§ Document text:
%%
- Genre: True crime
- Language: English

Cast and voices
- Hosted by: Anonymous host

Music
- Theme music composed by: Mike Migas, Andrew Joslyn

Production
- Production: Mike Migas

Technical specifications
- Audio format: Podcast

Publication
- No. of episodes: 336 cases (387 episodes)
- Original release: 9 January 2016
- Provider: iTunes, Google Podcasts, SoundCloud
- License: Commercial

Related
- Website: casefilepodcast.com

= Casefile =

Australian true crime podcast

Casefile is an Australian crime podcast that first aired in January 2016 and is hosted by an Australian man who remains anonymous. The podcast, produced by Casefile True Crime Podcast, is usually released on a Saturday for three consecutive weeks, with a bonus episode on the fourth week. The series deals with solved or cold criminal cases, often related to well-known murders and serial crimes. Unlike a number of similar podcasts, the series is fully scripted and narrated, while relying primarily on original police or mass-media documents, eyewitness accounts, and interview or public announcement recordings.
%%
§ Records provided:
%%
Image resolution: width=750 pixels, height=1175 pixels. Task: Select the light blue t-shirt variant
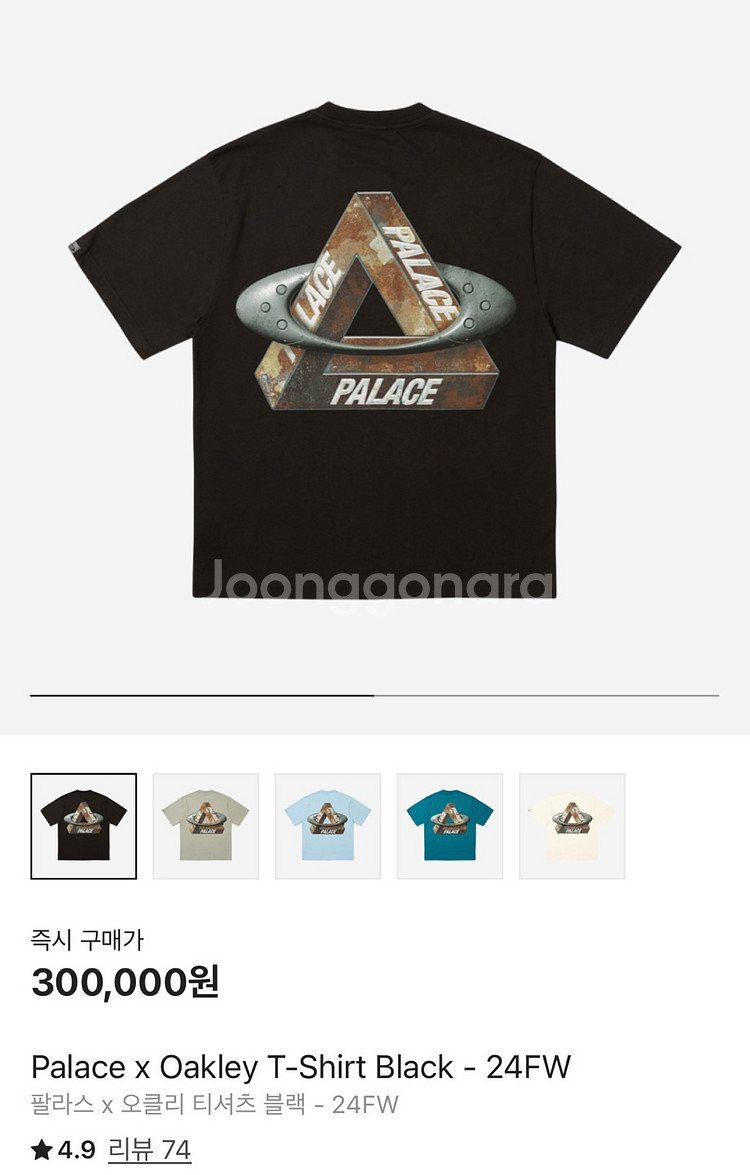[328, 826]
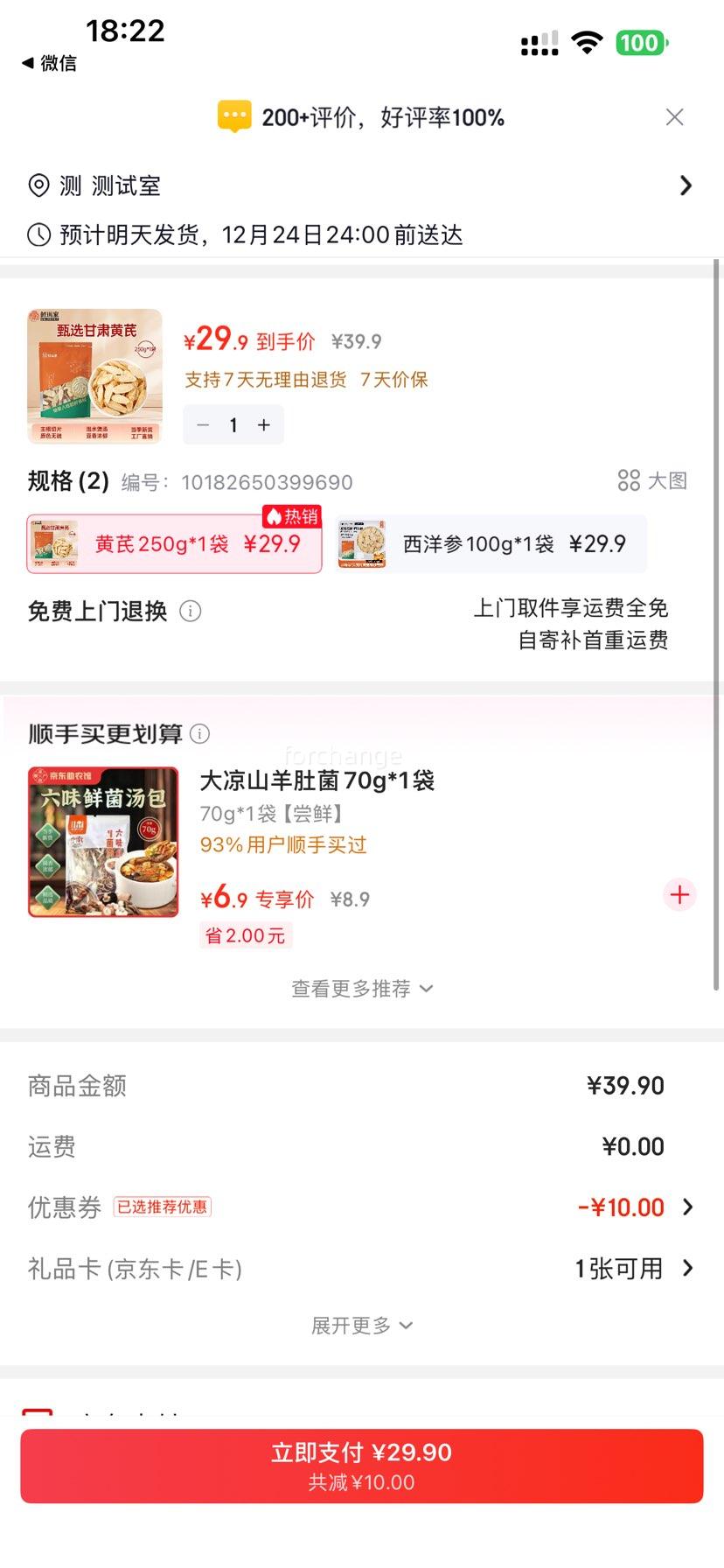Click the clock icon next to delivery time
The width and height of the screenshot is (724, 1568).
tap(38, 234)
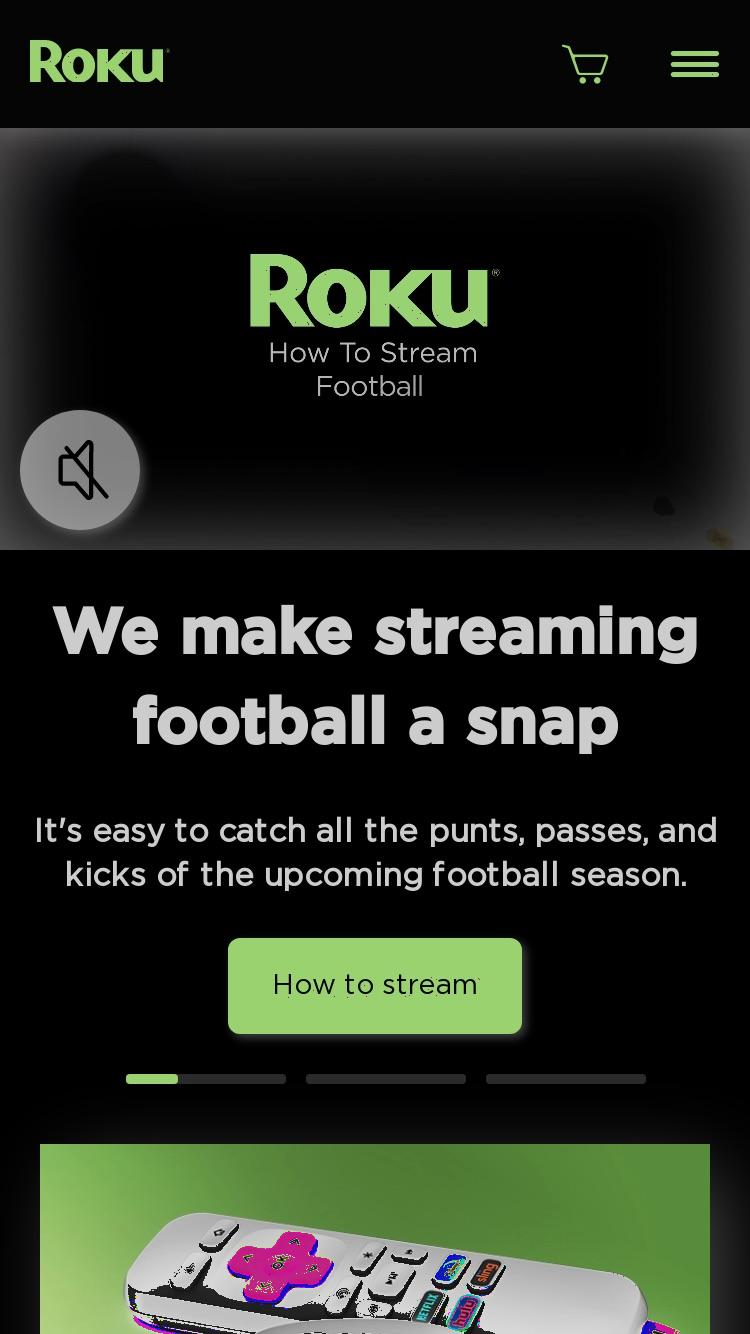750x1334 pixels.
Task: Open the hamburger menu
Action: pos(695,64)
%%
%%
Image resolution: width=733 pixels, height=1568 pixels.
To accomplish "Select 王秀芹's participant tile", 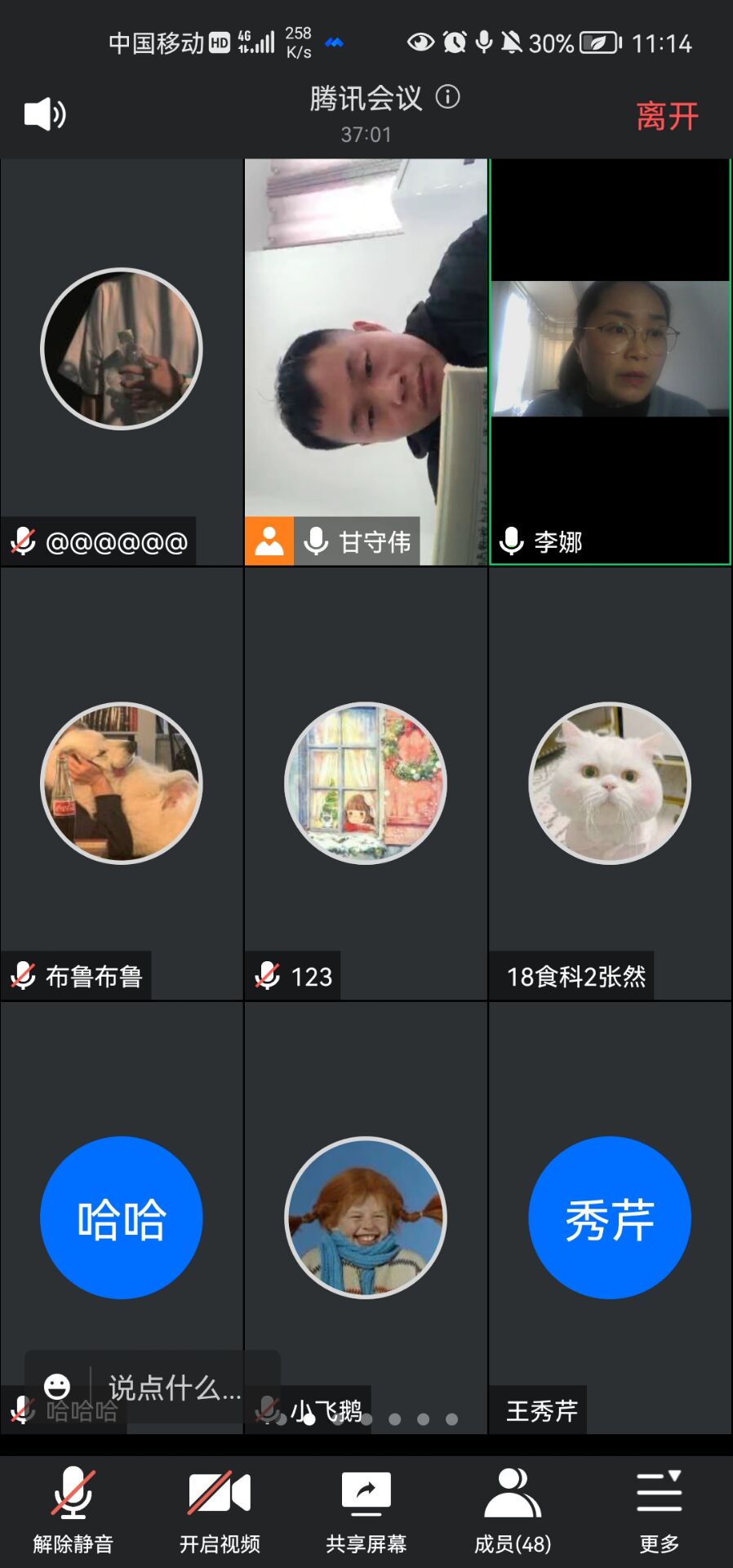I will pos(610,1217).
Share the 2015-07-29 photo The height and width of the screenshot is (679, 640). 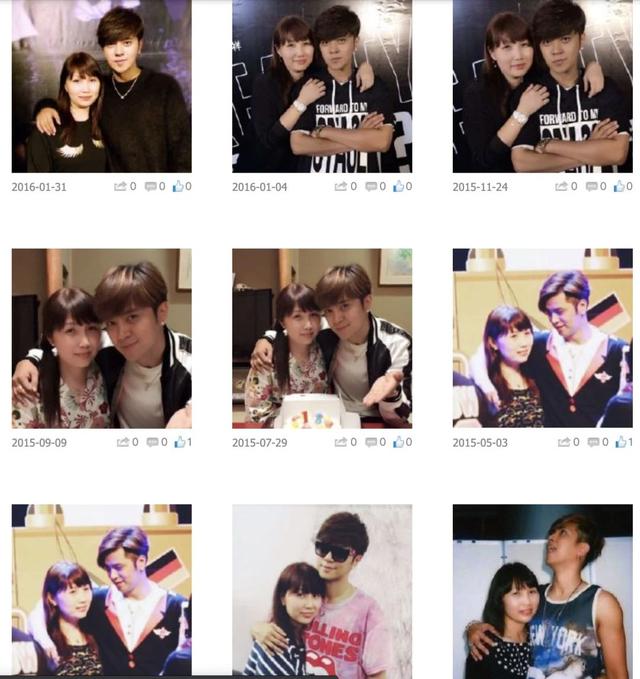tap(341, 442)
%%
%%
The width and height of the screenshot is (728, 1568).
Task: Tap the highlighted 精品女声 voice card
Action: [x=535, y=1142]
%%
§ Set problem:
Write the next part of the article on the Casefile podcast, starting right after its last sentence. The records were drawn from a different source than the text.

§ Response to the task:
Many early episodes relate to Australian cases (e.g., Port Arthur or the Snowtown murders), although notable crimes from the UK and the US were increasingly featured, and well-known cases from other countries have also been included. Larger and more-complex cases have received multiple-week serialised broadcasts, and case updates to previously aired cases are also provided from time to time. The series has been well received, and has won a number of awards since its debut.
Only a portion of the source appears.